↓
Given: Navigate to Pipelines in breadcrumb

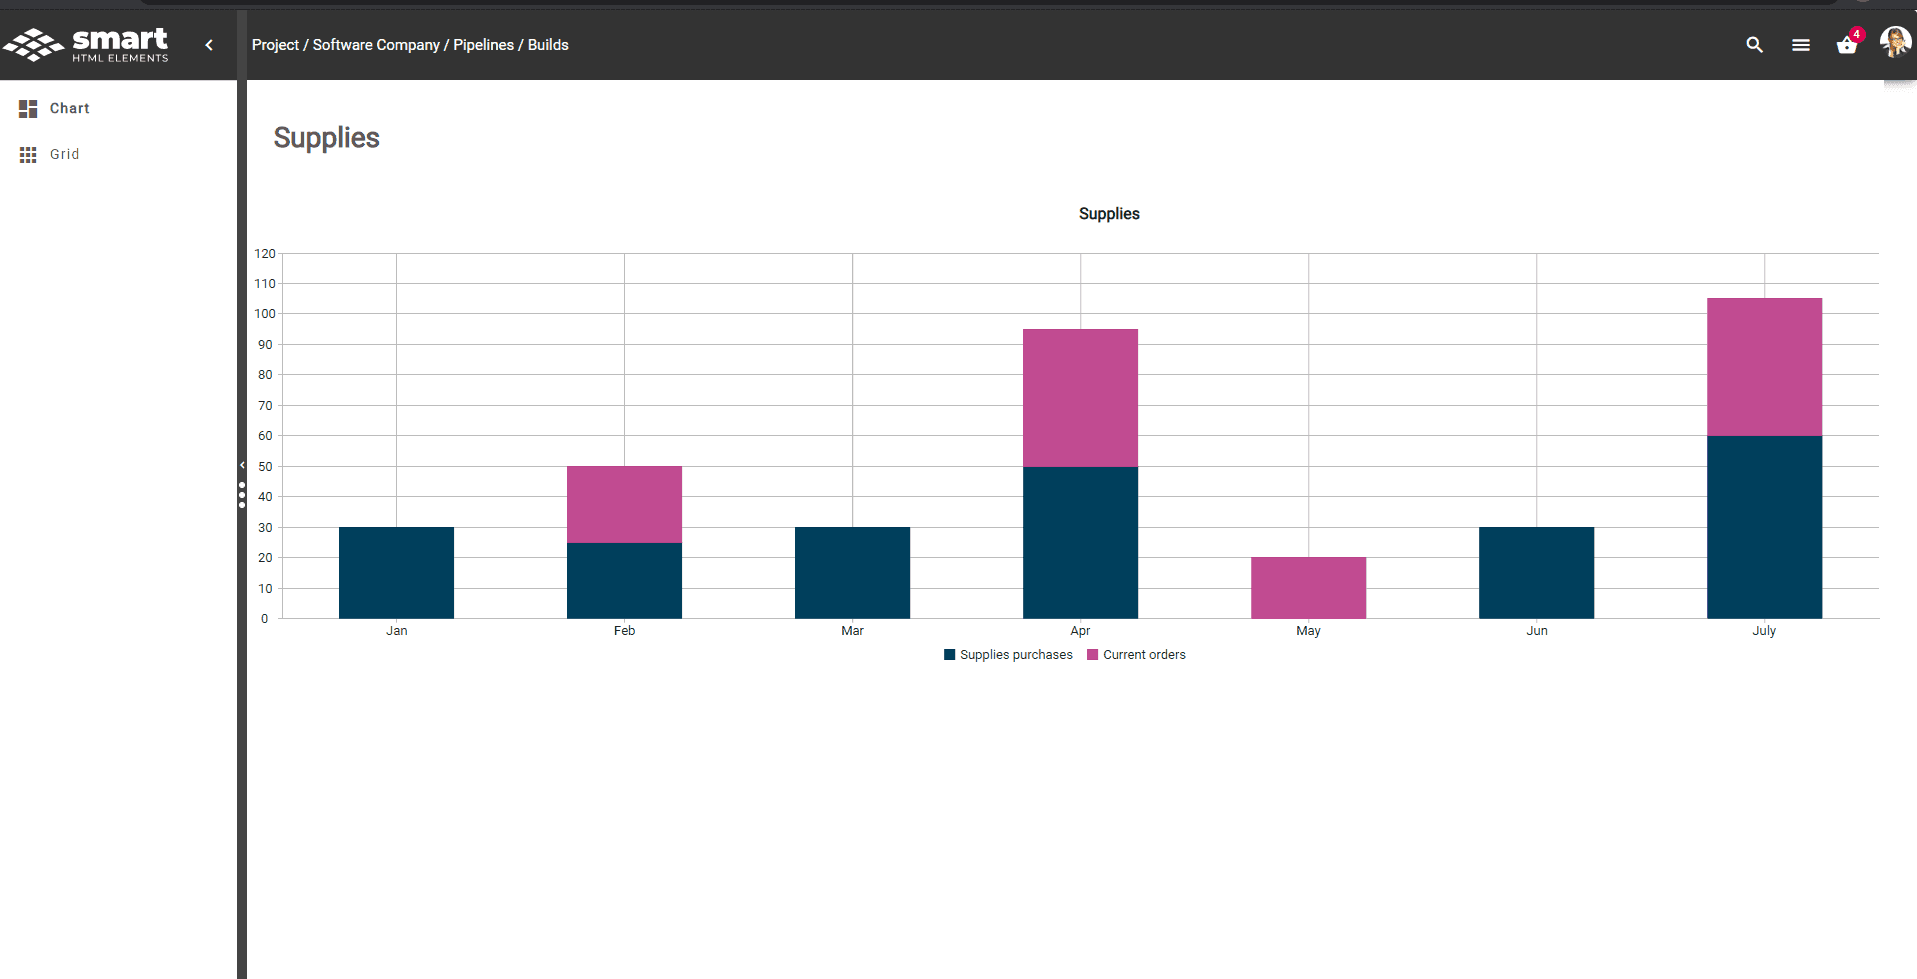Looking at the screenshot, I should [483, 45].
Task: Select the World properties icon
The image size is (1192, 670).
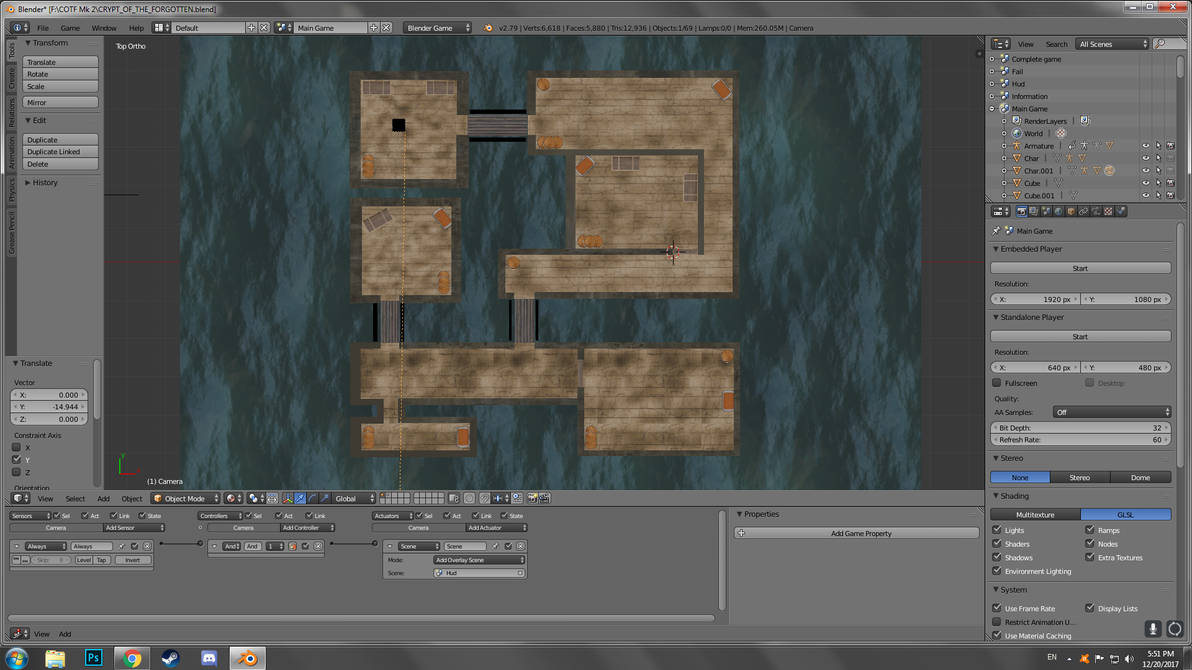Action: (1058, 210)
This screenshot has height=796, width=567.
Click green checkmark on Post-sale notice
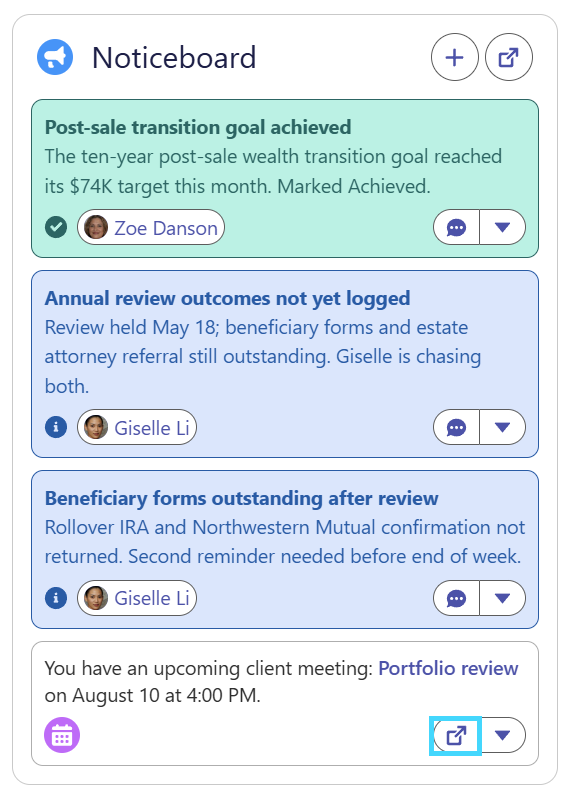click(x=56, y=227)
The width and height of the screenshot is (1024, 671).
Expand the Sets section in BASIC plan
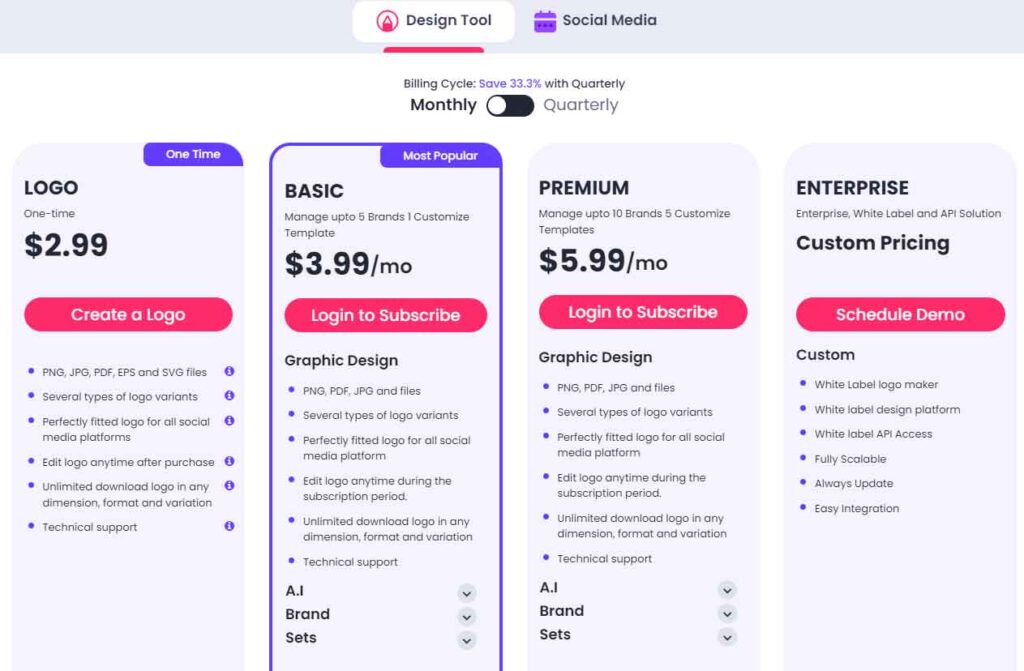point(466,641)
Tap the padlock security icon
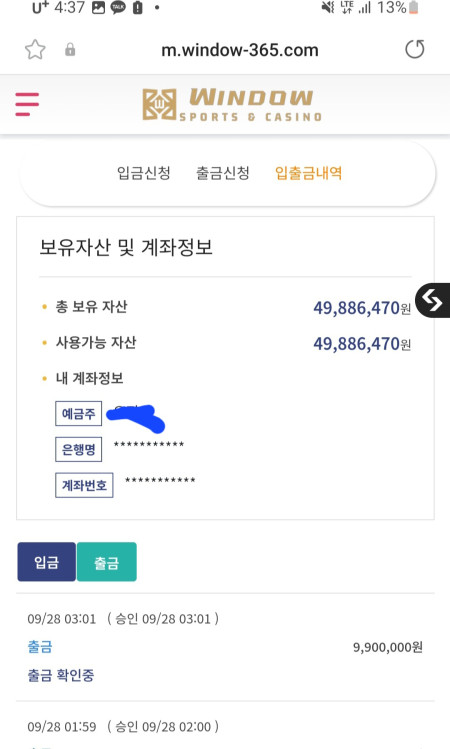Screen dimensions: 450x749 [x=70, y=50]
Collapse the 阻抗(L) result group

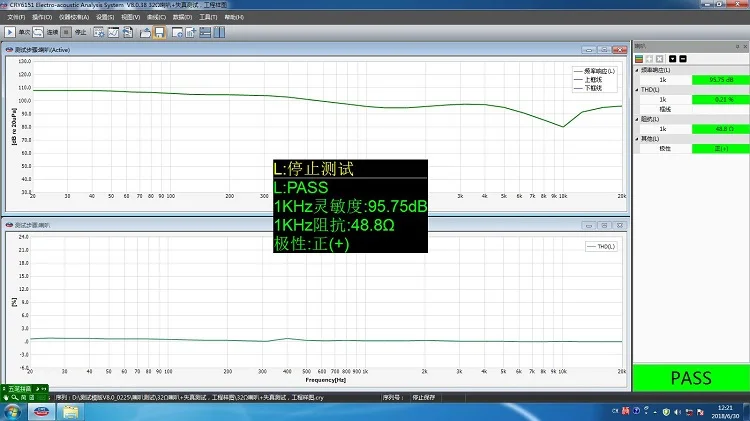click(638, 119)
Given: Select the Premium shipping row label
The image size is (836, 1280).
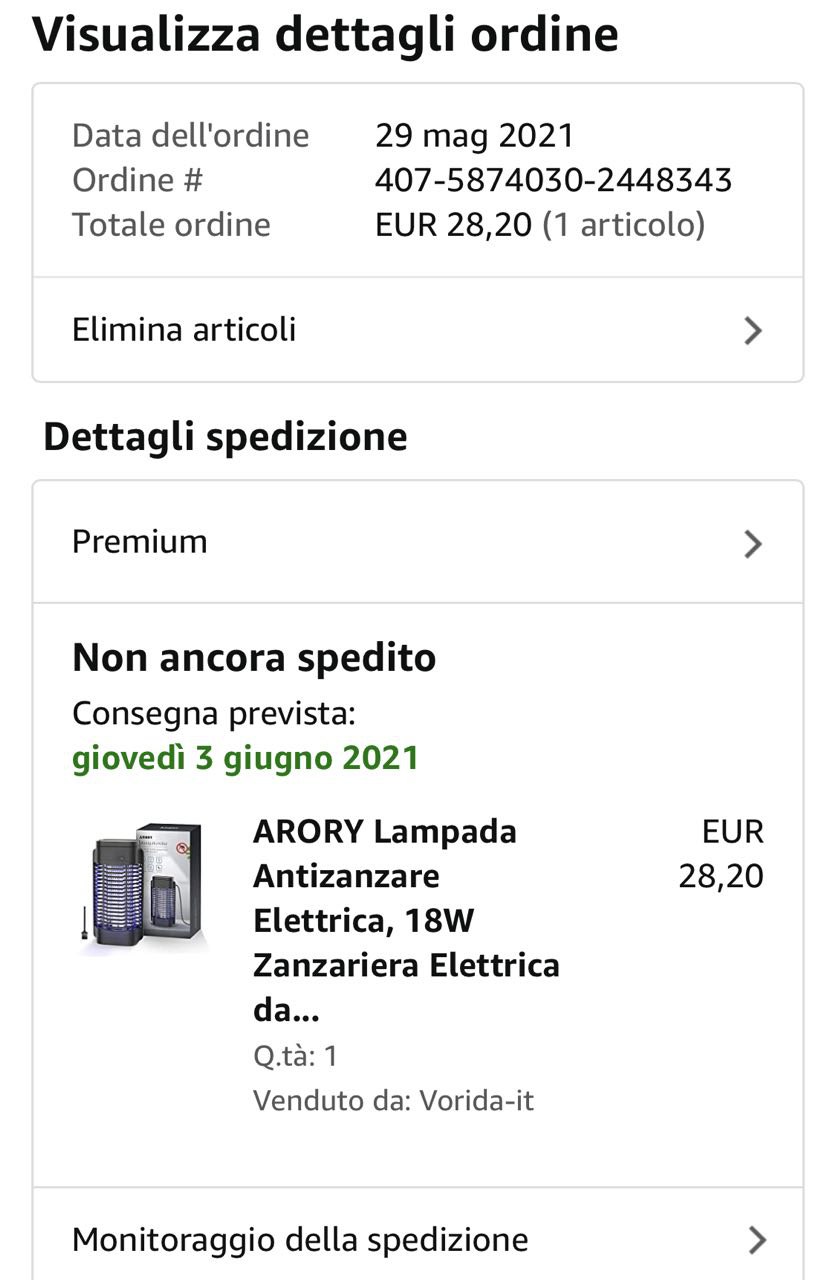Looking at the screenshot, I should pos(140,542).
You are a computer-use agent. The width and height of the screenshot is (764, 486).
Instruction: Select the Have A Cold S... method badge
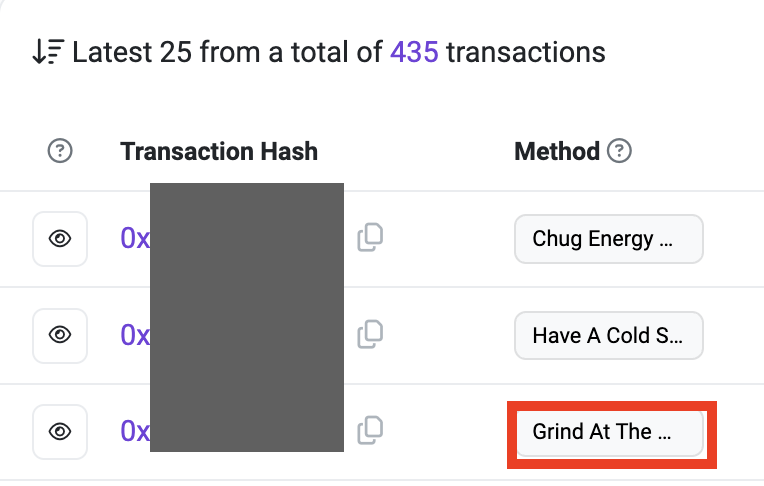[609, 335]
↑
To do -
Without any pictures, print the whole listing again exactly as it stands.

Task solution -
Given: Navigate to Pipelines in breadcrumb

Looking at the screenshot, I should [483, 45].
Task: Select the World properties icon
The image size is (1192, 670).
Action: (1058, 210)
This screenshot has height=796, width=567.
Click green checkmark on Post-sale notice
click(x=56, y=227)
The width and height of the screenshot is (1024, 671).
Expand the Sets section in BASIC plan
point(466,641)
Tap the padlock security icon
Screen dimensions: 450x749 [x=70, y=50]
Collapse the 阻抗(L) result group

click(638, 119)
Given: Select the Premium shipping row label
The image size is (836, 1280).
Looking at the screenshot, I should pos(140,542).
You are a computer-use agent. The width and height of the screenshot is (764, 486).
Instruction: Select the Have A Cold S... method badge
[609, 335]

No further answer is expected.